**Goal**: Please reproduce the part of the 69 GTO side window thread starting with "Try Ames, they" and going on through "Best of luck!", updating "catalog" to "parts catalog".

**Text excerpt**:
============================================================

# 69 gto side windows



## goatseateverything (Mar 22, 2017)

I have a 69 2 door coupe and am needing to replace the side window weather stripping. The problem I am having is finding replacements. I have looked at year one and OPGI and cannot figure out what they are called. The specific weather stripping that i need to replace are at the top of the door frame/window frame where the window stops at. Does anybody know what that piece of rubber is called? I can get a picture for reference if need be. Thanks for you help.


----------



## 1968gto421 (Mar 28, 2014)

Try Ames, they have a tech dept as well as sales to give you the name. I had a rubber part, no name, they named it and I ordered it from them and got their free huge catalog. They have about every part you could want for a Pontiac...unlike the others you mentioned Ames is 100% Pontiac....try them...... Ames Performance Engineering, Classic GTO Parts, Firebird Parts, and Full Size Pontiac restoration parts.

Best of luck!


----------



## 29585 (Aug 4, 2013)

i think you're talking about the roof rail weatherstrip seal. I replaced mine on my 69' and used the Soffseal 5024. Usually available on ebay, Summit, Jegs, etc. They start at the front there's 2 screws holds them in the front door jam and work your way back using weatherstrip adhesive you can get at your local parts store. They should come longer than you need and when I got to the back of the rear window I cut mine off just leaving about 3 extra inches and stuffed it in the rear quarter panel so it doesn't flop around.


----------



## goatseateverything (Mar 22, 2017)

clevelandpartsguy said:


> i think you're talking about the roof rail weatherstrip seal. I replaced mine on my 69' and used the Soffseal 5024. Usually available on ebay, Summit, Jegs, etc. They start at the front there's 2 screws holds them in the front door jam and work your way back using weatherstrip adhesive you can get at your local parts store. They should come longer than you need and when I got to the back of the rear window I cut mine off just leaving about 3 extra inches and stuffed it in the rear quarter panel so it doesn't flop around.


yes. that is exactly it. Thank you so much for the help clevelandpartsguy. Mine on the car are completely rotted and when it rains, water comes in and they rattle something bad.


----------



## goatseateverything (Mar 22, 2017)

I will check them out 1968gto421. This was my sisters car and she sold it to me earlier this year. I am learning everything on it as I go trying to get it fixed up. It is driveable but has its small quirks.


----------



## 29585 (Aug 4, 2013)

no problem and 1 more thing, when using that weatherstrip adhesive be careful and have some solvent or Goo-gone handy because it will get on your hands and other parts of your car if you're not careful, ask me how i know...


----------

============================================================

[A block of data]
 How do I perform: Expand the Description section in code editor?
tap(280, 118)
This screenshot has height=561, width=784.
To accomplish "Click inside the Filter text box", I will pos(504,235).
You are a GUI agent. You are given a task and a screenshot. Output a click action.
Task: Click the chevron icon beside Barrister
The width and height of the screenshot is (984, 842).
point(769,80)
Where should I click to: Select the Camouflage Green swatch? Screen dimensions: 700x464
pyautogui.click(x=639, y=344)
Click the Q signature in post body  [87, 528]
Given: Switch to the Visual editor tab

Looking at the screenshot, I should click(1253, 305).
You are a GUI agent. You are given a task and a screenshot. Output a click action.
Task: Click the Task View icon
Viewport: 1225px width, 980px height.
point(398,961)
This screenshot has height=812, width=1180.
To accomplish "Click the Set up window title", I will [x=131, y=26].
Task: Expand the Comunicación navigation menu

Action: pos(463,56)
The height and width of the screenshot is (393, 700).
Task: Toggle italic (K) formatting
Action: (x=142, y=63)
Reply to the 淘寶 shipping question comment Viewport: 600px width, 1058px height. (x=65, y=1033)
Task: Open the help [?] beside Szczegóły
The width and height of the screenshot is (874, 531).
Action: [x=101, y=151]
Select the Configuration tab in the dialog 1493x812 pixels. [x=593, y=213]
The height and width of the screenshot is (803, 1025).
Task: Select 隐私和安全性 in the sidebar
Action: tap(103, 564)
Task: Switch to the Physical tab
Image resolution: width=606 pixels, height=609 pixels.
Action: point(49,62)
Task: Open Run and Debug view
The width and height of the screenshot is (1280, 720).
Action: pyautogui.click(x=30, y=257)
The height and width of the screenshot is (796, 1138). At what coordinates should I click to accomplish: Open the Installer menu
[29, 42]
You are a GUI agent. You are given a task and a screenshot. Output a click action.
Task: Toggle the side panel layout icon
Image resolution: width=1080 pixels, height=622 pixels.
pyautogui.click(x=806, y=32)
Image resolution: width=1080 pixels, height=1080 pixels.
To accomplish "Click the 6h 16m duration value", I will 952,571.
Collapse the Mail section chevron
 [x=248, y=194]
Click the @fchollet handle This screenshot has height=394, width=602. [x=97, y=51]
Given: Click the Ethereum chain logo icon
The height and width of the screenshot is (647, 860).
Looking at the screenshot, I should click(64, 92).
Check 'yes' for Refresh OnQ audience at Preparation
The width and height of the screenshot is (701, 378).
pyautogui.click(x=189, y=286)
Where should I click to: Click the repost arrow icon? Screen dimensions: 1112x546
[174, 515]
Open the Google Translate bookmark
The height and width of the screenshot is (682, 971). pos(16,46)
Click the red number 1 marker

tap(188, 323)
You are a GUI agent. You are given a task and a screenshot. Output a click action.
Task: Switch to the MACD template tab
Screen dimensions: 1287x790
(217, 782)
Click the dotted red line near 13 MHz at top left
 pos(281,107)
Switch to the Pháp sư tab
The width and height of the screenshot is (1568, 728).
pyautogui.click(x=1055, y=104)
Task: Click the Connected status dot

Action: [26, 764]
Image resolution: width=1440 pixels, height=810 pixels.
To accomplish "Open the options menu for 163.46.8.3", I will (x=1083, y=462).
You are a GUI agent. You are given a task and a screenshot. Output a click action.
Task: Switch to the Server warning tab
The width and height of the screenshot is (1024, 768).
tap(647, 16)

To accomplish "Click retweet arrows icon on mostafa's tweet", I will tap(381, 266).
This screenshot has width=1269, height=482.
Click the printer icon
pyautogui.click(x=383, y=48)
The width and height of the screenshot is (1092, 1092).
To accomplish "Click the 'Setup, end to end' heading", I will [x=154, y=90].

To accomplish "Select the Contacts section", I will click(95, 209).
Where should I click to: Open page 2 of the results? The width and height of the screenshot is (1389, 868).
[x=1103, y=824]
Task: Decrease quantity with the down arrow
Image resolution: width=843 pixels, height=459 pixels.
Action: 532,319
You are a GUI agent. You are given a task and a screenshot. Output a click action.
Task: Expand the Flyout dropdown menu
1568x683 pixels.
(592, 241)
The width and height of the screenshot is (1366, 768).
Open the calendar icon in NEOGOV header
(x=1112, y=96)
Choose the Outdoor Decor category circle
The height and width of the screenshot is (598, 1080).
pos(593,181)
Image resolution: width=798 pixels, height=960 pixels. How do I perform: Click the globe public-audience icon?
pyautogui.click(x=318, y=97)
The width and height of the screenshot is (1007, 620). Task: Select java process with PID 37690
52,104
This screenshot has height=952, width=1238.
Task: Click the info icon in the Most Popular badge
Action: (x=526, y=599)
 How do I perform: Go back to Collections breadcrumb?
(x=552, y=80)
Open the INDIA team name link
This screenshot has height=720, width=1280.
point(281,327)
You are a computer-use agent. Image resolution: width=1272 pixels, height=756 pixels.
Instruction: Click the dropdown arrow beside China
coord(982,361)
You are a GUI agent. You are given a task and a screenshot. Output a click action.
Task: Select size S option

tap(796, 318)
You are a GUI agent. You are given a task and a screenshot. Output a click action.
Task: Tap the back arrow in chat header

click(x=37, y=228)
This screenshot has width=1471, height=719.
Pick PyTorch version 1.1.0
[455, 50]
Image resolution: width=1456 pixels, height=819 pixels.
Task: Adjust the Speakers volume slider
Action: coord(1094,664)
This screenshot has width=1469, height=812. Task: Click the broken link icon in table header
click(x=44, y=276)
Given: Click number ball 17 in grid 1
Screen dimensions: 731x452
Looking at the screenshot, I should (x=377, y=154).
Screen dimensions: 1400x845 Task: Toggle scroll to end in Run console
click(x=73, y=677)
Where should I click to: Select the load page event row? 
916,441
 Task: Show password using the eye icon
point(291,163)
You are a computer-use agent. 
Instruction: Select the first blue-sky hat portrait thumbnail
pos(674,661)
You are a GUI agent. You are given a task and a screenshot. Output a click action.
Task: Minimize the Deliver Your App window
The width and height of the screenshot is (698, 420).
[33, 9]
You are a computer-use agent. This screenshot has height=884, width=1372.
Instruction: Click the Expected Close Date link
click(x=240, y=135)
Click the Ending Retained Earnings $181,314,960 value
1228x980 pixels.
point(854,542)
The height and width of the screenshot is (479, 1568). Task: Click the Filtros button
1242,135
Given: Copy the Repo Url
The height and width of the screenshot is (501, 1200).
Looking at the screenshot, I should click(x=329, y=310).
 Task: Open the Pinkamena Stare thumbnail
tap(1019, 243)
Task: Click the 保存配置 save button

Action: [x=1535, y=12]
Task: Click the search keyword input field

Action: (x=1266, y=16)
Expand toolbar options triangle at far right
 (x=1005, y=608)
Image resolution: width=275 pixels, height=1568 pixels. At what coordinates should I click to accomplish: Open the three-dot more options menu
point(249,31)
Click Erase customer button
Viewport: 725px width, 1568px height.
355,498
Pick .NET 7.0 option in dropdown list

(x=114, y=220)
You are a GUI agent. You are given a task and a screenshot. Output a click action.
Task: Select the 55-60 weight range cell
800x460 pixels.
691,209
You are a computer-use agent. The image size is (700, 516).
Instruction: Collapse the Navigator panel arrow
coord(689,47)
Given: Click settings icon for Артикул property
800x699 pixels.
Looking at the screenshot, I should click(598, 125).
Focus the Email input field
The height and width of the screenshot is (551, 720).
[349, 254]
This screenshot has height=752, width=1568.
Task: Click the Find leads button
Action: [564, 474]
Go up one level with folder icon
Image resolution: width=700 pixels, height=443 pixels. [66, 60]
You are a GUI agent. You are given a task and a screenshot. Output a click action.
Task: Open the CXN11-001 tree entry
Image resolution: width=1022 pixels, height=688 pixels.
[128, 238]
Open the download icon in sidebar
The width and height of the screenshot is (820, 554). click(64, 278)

============================================================

**Solution to the problem**:
Try Ames, they have a tech dept as well as sales to give you the name. I had a rubber part, no name, they named it and I ordered it from them and got their free huge parts catalog. They have about every part you could want for a Pontiac...unlike the others you mentioned Ames is 100% Pontiac....try them...... Ames Performance Engineering, Classic GTO Parts, Firebird Parts, and Full Size Pontiac restoration parts.

Best of luck!